TEXT SHOWN ▸
::::

# Leaking bladder



## 20358 (Nov 14, 2005)

Not IBS related but; I'm 42 and I swear my bladder leaks a little bit. Am I too young for that? I now have to wear a panty liner everyday, all day because I always seem to feel "moist". Anyone else dealing/or dealt with this, or am I having this problem alone? The last thing I need right now is a new medical problem. I have enough!!


----------



## 17705 (Mar 27, 2006)

You're not alone lee'sbabe. My leaking seem to worsen with my IBS. Seems like the bladder cannot handle the pressure of the IBS. I wear a liner too. I have a lot of gas, therefore when I pass it, I tend to wet myself. That is of course unless I remember to squeeze first.


----------



## 13430 (Apr 7, 2006)

I am only 30 and have had it for years. I wear a panty liner every day and try not to worry about it. I saw a urologist while I was on sick leave for IBS and she did a few tests and thought that it was a bladder spasm. She prescribed Vesicare for the frequency (I used to get up 4 times a night to go to the bathroom and now usually once or not at all) and said she could "tack" my bladder to control the leakage. It is a tough surgery, though, with a 6 week recovery period so I am just going to put up with it. May do it after I am done having kids, though, as I understand pregnancy weakens the bladder.

::::

ACTIVITIES ▸
a) In the leaking bladder thread, why might the poster who is 30 wait until after having children before considering surgery?
b) What medication did the urologist prescribe for frequency, according to the leaking bladder thread?
c) Echo the leaking bladder thread's wording between "Not IBS related" and "(Mar 27, 2006)", inclusive.

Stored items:
::::

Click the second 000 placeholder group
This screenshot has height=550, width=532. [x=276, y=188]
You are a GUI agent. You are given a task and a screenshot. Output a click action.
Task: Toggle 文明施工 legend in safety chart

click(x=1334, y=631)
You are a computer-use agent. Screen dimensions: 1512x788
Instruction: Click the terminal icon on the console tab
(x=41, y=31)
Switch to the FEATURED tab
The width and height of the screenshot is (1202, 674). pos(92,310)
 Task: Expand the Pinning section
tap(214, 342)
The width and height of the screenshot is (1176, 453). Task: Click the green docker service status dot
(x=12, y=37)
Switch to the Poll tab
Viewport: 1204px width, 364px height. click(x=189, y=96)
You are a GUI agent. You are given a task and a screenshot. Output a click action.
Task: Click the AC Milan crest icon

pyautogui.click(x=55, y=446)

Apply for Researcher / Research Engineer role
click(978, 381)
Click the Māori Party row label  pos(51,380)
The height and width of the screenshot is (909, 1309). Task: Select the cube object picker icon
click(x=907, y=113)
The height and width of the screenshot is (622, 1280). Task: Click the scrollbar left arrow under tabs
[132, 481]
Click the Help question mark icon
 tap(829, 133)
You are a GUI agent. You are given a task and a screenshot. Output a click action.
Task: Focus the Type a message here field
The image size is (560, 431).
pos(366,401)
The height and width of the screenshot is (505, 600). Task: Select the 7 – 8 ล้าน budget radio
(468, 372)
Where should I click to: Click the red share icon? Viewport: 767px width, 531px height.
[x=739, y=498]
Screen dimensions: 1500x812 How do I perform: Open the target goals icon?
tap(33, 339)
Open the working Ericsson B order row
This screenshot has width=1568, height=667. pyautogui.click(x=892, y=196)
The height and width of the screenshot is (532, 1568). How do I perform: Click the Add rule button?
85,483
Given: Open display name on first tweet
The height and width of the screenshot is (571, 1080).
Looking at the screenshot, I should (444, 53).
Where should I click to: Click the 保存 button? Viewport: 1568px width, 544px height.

::::

RESPONSES TO THE TASKS ▸
a) She understands that pregnancy weakens the bladder. The surgery is also tough and needs a 6 week recovery period, so for now she is putting up with the leakage.

b) Vesicare.

c)
Not IBS related but; I'm 42 and I swear my bladder leaks a little bit. Am I too young for that? I now have to wear a panty liner everyday, all day because I always seem to feel "moist". Anyone else dealing/or dealt with this, or am I having this problem alone? The last thing I need right now is a new medical problem. I have enough!!


----------



## 17705 (Mar 27, 2006)